Ibu E, a Muslim woman, was abandoned by both parents when she was a young child. She was raised by members of her extended family. When she grew up and got married, she married an abusive man. They had two children together. One day, she decided she couldn’t handle his abuse anymore. So, she left him and the children, none of whom she has seen since she left several years ago.
She married again, this time, to a kind man, who while quite poor and uneducated, is a hard worker. Her husband works three jobs—a night time neighborhood security guard, a gardener and a trash collector. They have two young children together.
Right now, they live as squatters in a shack on land that isn’t theirs. However, they saved their money carefully and recently bought some land, although they took out a loan on part of the cost. They plan to continue to save money so they can buy building materials to build a good house on that land. In the meantime, they live in a shack made of plywood.

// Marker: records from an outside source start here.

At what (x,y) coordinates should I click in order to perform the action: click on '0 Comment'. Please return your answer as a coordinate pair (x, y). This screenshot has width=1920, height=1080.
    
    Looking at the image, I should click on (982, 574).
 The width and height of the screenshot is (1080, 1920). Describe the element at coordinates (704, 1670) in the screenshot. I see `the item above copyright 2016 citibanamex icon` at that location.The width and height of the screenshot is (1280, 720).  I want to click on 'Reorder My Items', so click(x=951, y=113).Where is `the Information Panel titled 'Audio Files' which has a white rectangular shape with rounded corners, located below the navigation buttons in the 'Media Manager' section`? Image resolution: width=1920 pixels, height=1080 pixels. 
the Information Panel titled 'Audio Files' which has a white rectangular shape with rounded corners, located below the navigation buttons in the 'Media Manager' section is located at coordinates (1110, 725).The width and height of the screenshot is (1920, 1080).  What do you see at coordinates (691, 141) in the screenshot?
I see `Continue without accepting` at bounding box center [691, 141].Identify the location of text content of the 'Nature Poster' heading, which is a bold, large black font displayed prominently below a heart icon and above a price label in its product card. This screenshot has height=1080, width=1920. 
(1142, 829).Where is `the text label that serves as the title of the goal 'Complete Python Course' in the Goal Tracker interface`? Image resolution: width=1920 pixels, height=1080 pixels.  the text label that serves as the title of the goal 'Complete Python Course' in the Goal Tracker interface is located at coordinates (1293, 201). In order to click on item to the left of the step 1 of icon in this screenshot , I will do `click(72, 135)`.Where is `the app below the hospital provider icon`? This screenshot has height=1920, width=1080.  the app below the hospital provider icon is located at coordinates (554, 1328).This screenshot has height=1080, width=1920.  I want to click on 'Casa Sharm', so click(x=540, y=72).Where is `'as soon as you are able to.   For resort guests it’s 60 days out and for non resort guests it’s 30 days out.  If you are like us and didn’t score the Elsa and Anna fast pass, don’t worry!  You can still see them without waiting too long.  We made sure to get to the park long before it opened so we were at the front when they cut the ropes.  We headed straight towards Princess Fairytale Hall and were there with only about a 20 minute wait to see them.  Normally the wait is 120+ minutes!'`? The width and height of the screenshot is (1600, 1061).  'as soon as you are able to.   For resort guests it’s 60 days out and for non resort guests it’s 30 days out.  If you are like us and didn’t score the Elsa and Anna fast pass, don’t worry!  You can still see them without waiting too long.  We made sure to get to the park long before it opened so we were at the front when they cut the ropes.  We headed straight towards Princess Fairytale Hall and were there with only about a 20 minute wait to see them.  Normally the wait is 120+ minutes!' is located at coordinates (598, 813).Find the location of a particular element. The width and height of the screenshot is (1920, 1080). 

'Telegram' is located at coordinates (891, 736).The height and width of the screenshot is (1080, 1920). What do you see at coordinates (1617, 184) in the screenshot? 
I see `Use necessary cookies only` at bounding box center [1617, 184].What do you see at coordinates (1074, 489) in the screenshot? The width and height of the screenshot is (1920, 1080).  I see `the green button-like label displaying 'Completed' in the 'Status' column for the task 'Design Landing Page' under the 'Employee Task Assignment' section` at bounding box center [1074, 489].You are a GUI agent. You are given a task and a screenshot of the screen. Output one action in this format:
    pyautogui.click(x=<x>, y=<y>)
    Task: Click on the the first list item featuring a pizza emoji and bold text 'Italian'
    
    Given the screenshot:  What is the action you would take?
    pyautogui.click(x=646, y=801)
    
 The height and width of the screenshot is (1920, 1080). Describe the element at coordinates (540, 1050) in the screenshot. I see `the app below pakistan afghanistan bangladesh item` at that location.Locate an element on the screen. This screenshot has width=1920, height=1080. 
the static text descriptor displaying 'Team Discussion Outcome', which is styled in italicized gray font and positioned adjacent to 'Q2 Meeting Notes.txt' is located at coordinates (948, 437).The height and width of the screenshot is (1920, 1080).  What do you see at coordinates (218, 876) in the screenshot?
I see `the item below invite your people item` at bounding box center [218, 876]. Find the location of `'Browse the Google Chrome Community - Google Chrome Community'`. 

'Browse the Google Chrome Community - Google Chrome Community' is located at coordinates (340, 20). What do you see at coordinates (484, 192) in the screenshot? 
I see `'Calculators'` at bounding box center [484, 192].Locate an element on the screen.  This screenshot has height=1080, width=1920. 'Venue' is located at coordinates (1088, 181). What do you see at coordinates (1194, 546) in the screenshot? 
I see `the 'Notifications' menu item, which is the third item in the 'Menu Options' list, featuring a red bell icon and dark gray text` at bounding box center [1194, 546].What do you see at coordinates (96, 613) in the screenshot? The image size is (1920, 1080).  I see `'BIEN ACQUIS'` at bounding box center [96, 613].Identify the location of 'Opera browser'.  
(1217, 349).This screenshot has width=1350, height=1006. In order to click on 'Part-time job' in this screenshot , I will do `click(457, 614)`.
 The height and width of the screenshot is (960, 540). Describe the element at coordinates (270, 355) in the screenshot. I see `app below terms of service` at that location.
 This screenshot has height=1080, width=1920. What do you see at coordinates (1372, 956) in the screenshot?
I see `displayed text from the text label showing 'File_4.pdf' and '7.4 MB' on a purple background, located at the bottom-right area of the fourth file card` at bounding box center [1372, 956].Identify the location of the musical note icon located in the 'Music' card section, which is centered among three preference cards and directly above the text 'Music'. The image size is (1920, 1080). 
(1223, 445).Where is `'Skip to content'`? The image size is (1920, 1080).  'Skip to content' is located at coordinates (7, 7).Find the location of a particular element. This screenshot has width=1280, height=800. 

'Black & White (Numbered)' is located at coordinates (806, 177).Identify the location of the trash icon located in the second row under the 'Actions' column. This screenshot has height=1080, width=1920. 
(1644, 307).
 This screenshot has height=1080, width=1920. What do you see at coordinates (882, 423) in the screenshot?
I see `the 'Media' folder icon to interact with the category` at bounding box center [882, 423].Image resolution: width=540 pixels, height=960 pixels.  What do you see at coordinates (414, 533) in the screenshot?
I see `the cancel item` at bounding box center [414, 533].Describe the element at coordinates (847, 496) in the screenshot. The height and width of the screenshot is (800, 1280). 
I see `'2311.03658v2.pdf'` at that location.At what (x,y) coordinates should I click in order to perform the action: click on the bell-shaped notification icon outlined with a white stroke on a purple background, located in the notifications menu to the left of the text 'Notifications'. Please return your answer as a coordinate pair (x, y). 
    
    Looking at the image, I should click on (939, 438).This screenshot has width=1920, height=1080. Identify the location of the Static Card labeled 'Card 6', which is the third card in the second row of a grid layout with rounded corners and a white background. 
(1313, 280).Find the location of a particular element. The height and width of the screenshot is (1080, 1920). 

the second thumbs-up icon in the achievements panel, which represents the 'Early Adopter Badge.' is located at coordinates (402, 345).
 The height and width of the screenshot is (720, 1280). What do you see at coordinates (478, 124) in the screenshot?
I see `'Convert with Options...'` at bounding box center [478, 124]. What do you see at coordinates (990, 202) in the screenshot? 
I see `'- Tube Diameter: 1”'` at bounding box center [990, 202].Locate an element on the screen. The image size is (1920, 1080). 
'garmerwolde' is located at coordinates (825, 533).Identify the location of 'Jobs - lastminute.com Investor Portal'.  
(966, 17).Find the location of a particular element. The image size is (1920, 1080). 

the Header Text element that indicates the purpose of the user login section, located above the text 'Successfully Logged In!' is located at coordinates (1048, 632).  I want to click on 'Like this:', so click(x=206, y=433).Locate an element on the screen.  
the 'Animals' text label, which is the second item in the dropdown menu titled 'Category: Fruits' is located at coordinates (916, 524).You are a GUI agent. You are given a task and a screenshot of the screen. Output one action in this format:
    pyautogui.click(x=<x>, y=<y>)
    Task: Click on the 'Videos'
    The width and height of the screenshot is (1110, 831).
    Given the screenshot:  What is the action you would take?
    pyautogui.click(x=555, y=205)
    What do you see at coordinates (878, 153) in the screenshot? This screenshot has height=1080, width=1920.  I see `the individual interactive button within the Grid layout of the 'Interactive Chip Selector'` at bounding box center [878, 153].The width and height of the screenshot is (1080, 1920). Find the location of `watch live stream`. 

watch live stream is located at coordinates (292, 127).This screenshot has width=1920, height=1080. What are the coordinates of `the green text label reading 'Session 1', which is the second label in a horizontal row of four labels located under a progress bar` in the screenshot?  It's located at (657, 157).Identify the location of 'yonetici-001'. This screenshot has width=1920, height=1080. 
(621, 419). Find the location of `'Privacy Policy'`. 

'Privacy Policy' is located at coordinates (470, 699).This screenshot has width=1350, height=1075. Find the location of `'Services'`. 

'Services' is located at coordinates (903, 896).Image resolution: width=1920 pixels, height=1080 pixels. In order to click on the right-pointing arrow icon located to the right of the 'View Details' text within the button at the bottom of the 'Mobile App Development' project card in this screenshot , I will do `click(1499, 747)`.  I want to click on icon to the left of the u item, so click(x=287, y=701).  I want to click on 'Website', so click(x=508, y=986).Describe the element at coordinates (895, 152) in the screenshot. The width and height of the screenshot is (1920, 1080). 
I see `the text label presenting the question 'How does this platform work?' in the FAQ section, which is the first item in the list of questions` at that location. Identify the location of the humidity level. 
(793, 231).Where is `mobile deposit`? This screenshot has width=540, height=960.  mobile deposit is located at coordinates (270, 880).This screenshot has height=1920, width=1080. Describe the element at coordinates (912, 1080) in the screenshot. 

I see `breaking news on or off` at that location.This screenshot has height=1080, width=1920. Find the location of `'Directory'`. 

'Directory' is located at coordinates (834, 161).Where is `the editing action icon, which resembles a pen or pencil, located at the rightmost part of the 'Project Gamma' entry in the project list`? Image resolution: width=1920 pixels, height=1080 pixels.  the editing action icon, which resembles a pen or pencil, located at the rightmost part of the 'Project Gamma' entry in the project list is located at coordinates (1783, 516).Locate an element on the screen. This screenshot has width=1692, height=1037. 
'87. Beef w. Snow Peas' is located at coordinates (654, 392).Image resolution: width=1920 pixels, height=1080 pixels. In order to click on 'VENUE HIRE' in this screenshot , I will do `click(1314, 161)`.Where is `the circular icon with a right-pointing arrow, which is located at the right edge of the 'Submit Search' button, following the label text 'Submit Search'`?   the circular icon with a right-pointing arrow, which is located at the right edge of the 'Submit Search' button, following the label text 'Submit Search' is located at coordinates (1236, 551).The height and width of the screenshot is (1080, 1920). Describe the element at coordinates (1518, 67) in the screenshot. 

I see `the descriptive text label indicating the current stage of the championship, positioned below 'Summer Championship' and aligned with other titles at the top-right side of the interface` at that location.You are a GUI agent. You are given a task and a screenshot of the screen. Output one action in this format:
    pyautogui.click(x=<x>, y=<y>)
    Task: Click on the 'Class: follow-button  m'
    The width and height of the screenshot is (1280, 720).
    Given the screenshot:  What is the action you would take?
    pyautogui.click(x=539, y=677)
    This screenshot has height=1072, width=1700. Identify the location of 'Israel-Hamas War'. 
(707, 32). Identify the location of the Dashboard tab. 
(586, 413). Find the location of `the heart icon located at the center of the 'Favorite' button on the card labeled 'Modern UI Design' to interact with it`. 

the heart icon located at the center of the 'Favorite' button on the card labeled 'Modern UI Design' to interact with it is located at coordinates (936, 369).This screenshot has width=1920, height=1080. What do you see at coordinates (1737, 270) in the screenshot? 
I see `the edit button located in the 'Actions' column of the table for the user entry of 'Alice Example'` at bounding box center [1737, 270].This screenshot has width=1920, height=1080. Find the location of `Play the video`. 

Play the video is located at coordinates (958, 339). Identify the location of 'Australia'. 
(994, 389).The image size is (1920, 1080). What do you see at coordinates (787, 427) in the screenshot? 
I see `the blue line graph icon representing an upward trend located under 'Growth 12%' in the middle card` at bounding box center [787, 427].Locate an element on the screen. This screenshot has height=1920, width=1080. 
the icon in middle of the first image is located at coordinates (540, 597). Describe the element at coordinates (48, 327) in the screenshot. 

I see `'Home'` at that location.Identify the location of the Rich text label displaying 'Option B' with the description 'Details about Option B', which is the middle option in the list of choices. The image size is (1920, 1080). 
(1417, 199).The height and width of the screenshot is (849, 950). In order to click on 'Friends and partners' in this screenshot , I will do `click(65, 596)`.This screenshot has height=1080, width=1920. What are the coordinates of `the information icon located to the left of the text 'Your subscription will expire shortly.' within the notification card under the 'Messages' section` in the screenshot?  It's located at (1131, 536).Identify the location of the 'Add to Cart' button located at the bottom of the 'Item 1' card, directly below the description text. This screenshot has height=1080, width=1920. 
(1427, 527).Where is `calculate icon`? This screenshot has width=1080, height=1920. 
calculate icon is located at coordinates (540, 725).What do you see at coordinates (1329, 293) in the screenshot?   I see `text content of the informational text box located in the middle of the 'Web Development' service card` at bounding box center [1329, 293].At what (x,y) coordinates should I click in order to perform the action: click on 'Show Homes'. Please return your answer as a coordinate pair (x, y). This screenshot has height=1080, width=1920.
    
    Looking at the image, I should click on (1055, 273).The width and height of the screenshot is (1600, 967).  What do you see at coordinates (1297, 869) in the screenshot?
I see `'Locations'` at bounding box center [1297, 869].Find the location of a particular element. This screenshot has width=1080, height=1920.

They also hope to continue to save money to pay for the education of their children. Schooling costs money in Indonesia, no matter whether it’s a public or private school.
One of the hardest times in Ibu E’s life was when her son, a baby at the time, got dengue fever and spent several days in intensive care in the hospital. He is healthier now. But he continues to struggle with sicknesses off and on. Ibu E usually seeks traditional village medicine, and sometimes witchdoctors, to help him, as she can’t afford to pay for medical care or doctors for him.